The majority of implementations consist of a company selecting a best fit system and making the necessary customizations to meet the company’s critical requirements. Breaking down the typical implementation process shows how journey maps can be woven into the plan to strengthen the overall implementation.
When selecting a system based on process flows alone, an ideal, but not necessarily realistic picture is painted. Process flows often show how a vast array of functionality can be used, though a journey map would reveal that much of this functionality is non-essential. The resulting benefit is the ability to choose a less expensive solution with less features and potentially even greater efficiency. For example, a manufacturing and distribution company assumed providing competitive costs during the sales order process was critical to customers. Filling this requirement would have resulted in the acquisition of an expensive third-party product. Through the use of journey maps, the company discovered customers were indifferent, and the costly third-party product would have been a colossal waste of money. Journey maps enable companies to target what they need to buy and implement, inevitably leading to a reduction in overall cost. Benefit in Selection: While process flows show which features and functionalities could be used, a journey map shows that not all are needed.
Configuration & Testing
Throughout configuration, journey maps help to focus efforts in potentially unexpected but high return areas. For example, the standard AP invoice processing functionality in all ERP systems will result in paid bills. However, journey mapping the process often exposes the need for custom forms and screens to support head’s down data entry in high volume environments. Without this, the bill paying process would slow, making it difficult to obtain critical supplies in a timely manner. Benefit in Configuration: A process flow will show that ‘out-of-the-box’ would work, but the journey map shows that it is not as efficient and creates a huge bottle neck.

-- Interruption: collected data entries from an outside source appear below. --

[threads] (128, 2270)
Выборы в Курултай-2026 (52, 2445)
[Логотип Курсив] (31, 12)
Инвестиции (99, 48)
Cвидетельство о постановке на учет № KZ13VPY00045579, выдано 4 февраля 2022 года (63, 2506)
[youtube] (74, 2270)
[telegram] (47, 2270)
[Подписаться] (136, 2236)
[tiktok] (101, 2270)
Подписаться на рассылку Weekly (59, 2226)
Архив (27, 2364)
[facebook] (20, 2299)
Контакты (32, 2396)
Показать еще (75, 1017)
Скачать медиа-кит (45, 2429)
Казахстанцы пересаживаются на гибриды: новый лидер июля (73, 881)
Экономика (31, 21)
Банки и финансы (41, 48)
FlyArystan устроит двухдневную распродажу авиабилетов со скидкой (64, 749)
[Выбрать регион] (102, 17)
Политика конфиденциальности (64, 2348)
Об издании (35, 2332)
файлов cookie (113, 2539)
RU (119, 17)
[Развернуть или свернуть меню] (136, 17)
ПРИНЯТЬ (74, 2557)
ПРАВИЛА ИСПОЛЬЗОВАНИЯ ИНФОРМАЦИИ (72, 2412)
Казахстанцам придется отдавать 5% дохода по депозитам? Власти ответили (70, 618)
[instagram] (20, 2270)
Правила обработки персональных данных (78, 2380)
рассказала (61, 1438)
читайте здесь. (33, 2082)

Journey maps are used throughout testing. From the very beginning, they are referenced when creating test scripts to ensure the critical requirements are adequately tested. Process flows allow for testing that the system accomplishes its end goal, journey maps allow testing that confirms the end goal is reached with the least resistance, room for error or employee frustration.

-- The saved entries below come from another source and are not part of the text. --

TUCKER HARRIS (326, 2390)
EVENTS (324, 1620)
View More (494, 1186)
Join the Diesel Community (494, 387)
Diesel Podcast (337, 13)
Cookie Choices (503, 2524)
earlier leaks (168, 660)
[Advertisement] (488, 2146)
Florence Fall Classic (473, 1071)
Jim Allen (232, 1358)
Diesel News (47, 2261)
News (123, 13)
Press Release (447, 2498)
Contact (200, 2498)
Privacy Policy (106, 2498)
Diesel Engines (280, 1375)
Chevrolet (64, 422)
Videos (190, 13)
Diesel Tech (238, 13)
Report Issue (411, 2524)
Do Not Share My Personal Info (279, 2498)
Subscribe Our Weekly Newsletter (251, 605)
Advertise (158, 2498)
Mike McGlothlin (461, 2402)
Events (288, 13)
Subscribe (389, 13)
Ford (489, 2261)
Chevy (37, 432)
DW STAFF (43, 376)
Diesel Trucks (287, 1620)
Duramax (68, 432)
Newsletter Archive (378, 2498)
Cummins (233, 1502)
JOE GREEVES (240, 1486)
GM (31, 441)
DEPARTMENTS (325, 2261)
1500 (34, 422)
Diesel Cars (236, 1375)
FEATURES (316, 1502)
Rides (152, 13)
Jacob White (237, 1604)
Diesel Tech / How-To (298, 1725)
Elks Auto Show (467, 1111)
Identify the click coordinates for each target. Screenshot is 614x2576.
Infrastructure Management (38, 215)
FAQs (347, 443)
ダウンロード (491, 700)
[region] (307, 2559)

During testing, journey maps confirm that the processes and system configurations make sense by highlighting bottle necks or areas where there is a great amount of change. For example, if there is a new field ticketing system requiring people to use structure, price lists and technology they are unfamiliar with, journey maps will identify and highlight the new process as high priority for testing. Ensuring all critical requirements are operating per user expectation eliminates resistance during training and go-live. Benefit in Testing: A process flow will show that the process is streamlined and doable, the journey map shows that it is not done easily but then serves as a roadmap to navigate the bumpy road ahead.
Training & Roll-Out
Journey maps allow focus to be placed on the right training, so training is not wasted. The groups that undergo the greatest change or trouble are identified and prioritized during training and support. Leadership is empowered with an in-depth understanding of the steps of the process that have been simplified for users, as well as the steps that will be more tedious and potentially frustrating. With this knowledge, leadership can clearly explain the purpose and importance of more tedious steps to aid in change management. Journey maps help to apply change management concepts in a realistic manner, enabling effective and lasting change management. Following roll-out of the new system, journey maps continue to serve a purpose by aiding leadership in prioritizing support and on-going training, first to areas of highest criticality. Benefit in Roll-out: A process flow will show the steps for training, the journey map shows the feelings, expectations and stumbling blocks associated with these steps; equipping leadership to train with sensitivity to achieve lasting change management.
In every step of the implementation process, there is a place for journey maps to make the overall picture more clear, leading to stronger and more effective implementations.